Elizabeth Bishop Has Slimmed Down
"I like Key West more and more. In the 1st place we have been gambling at Sloppy Joe's and winning-- L., $35, me, $22. And then we have been invited to a real cocktail party-- all the water-colorists, ichthyologists, etc., etc., and a man who sold a story to Esquire a while ago, etc.
Bishop's Key West letters are rich and strange and full of detail, and it's too bad there aren't more of them here. For the Key Wester walking past her still-disheveled house on White St. looking at the sky and trees, they give the impression that you are seeing what she saw from where she saw it. Along with the drafts and fragments from Edgar Allan Poe & The Juke-Box, they complete a picture of Bishop, whose impact, like any artist's, may be measured in the terms of just how it was that she was human. Not just her what she had to say, but how it was she came to say it.

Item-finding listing
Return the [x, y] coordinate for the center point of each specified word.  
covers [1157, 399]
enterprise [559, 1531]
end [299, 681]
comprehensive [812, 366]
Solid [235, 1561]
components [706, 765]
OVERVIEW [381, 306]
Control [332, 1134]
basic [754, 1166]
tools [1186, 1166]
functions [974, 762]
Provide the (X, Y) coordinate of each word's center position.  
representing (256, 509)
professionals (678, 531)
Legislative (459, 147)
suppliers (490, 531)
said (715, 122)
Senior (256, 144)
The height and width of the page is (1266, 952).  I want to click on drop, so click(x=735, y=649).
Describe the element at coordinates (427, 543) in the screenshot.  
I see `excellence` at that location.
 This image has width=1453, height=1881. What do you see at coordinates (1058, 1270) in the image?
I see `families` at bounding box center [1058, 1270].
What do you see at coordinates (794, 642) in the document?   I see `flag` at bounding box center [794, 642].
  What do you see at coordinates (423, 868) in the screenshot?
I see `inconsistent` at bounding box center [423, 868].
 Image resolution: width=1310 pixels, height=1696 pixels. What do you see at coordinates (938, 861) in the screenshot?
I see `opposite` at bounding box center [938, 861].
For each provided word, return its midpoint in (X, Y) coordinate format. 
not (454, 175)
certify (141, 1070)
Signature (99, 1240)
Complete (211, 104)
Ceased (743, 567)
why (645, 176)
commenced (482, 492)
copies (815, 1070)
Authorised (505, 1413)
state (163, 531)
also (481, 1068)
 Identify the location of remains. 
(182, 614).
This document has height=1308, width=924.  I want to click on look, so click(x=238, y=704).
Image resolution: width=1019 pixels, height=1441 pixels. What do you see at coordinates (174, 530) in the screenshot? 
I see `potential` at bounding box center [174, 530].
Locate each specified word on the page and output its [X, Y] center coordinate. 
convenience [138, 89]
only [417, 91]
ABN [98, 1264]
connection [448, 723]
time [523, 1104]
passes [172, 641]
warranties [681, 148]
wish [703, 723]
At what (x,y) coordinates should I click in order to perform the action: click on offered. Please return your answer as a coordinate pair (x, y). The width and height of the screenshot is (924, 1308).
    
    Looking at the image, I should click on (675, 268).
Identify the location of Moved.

THE TASKS ->
A: Rewrite the piece on Elizabeth Bishop's Key West letters between "Elizabeth Bishop Has" and "came to say it.", inclusive, putting "dinner party" in place of "cocktail party".
B: Write what comes next in the piece on Elizabeth Bishop's Key West letters, picking up after its last sentence.

WRITTEN RESPONSES ->
A:
Elizabeth Bishop Has Slimmed Down
"I like Key West more and more. In the 1st place we have been gambling at Sloppy Joe's and winning-- L., $35, me, $22. And then we have been invited to a real dinner party-- all the water-colorists, ichthyologists, etc., etc., and a man who sold a story to Esquire a while ago, etc.
Bishop's Key West letters are rich and strange and full of detail, and it's too bad there aren't more of them here. For the Key Wester walking past her still-disheveled house on White St. looking at the sky and trees, they give the impression that you are seeing what she saw from where she saw it. Along with the drafts and fragments from Edgar Allan Poe & The Juke-Box, they complete a picture of Bishop, whose impact, like any artist's, may be measured in the terms of just how it was that she was human. Not just her what she had to say, but how it was she came to say it.

B:
I almost agree with the urge of some critics to dismiss Bishop's fragments. I find her a particularly welcome major writer because her life-long brevity makes her work appear tantalizingly comprehensible. And yet she remains just out of reach, as poetry should be. This book, bringing together all the published poems and most of the unpublished, along with all the prose, some letters, a chronology and notes, fools me again into thinking I can figure Bishop out. It seems like all the clues are there. I just need to work a little harder. If it's thousand-page depth flies in the face of Bishop's reticence, at least it is easier to keep all of Elizabeth near.
In 1993, the Key West Literary Seminar devoted its entire event to the poetry of Elizabeth Bishop. Recordings, including Octavio Paz's keynote address, have recently been discovered, and will be made available online in the near future.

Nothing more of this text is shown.